| EXCERPT PROVIDED |
>>

Lovelines is the posthumous thirteenth studio album by American music duo Carpenters, the third Carpenters album released after the death of Karen Carpenter. It was released in 1989 and is a compilation album assembled by Richard Carpenter from unreleased Carpenters tracks along with selected solo tracks by Karen from her then-unreleased solo album.

Background
The songs on Lovelines were primarily gleaned from Carpenters television specials. "When I Fall in Love" was originally recorded in 1978 for their TV special, Space Encounters. However, they chose "Little Girl Blue" for that special instead, and later used "When I Fall in Love" in their Music, Music, Music! TV special in 1980. Other outtakes included "Kiss Me the Way You Did Last Night" and "The Uninvited Guest" from Made in America, the studio album released in 1981 and the last completed during Karen's lifetime.

Between 1989 and 2019, Lovelines was also the last Carpenters album to be issued in the vinyl LP format; in 2019 Carpenters with the Royal Philharmonic Orchestra was released on LP.

Critical reception
Rolling Stone wrote that "as Karen's cozy contralto pulses through the come-hither 'Lovelines', the hearth-warm 'If We Try' ... and the saltier 'If I Had You', her vocals come damn close to soulful."

<<

| SET TASKS |
1) Answer these from the Lovelines article:
(a) In what year was Lovelines released?
(b) For which TV special was "When I Fall in Love" first recorded?
(c) Which Carpenters album came out on LP in 2019?
2) List every song title that appears in quotation marks in the Lovelines article.
3) Copy word for word everything in the Lovelines article from "Lovelines is the" down to "then-unreleased solo album.".
You won't need the records for anything.

| RAW DATA |
>>

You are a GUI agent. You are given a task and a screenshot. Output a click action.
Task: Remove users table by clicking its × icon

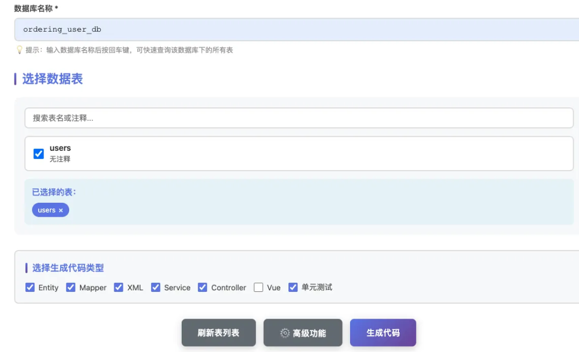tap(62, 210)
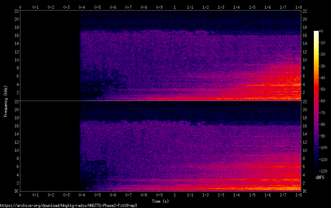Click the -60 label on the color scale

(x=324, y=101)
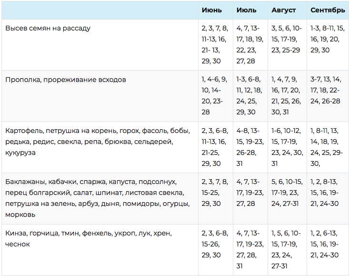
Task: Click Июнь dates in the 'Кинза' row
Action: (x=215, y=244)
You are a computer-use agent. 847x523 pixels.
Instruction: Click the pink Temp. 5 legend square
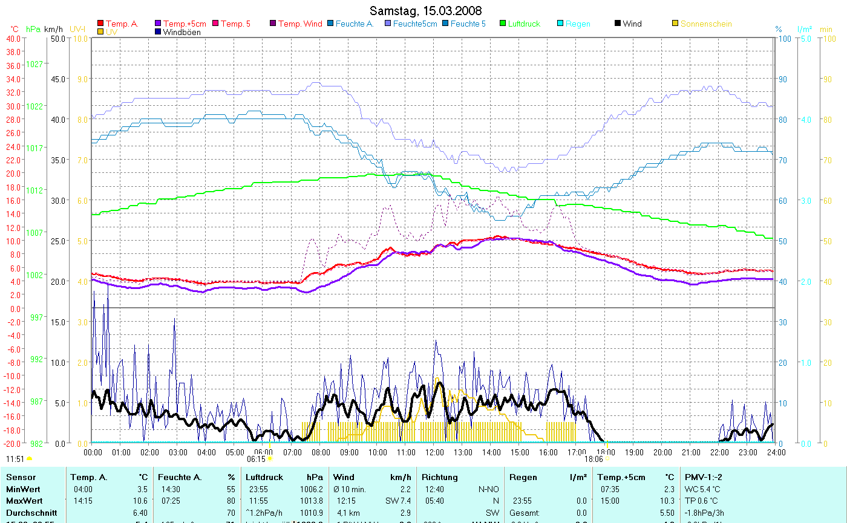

<<

| RESPONSES PER TASK |
1)
(a) 1989
(b) Space Encounters
(c) Carpenters with the Royal Philharmonic Orchestra

2)
- When I Fall in Love
- Little Girl Blue
- Kiss Me the Way You Did Last Night
- The Uninvited Guest
- Lovelines
- If We Try
- If I Had You

3)
Lovelines is the posthumous thirteenth studio album by American music duo Carpenters, the third Carpenters album released after the death of Karen Carpenter. It was released in 1989 and is a compilation album assembled by Richard Carpenter from unreleased Carpenters tracks along with selected solo tracks by Karen from her then-unreleased solo album.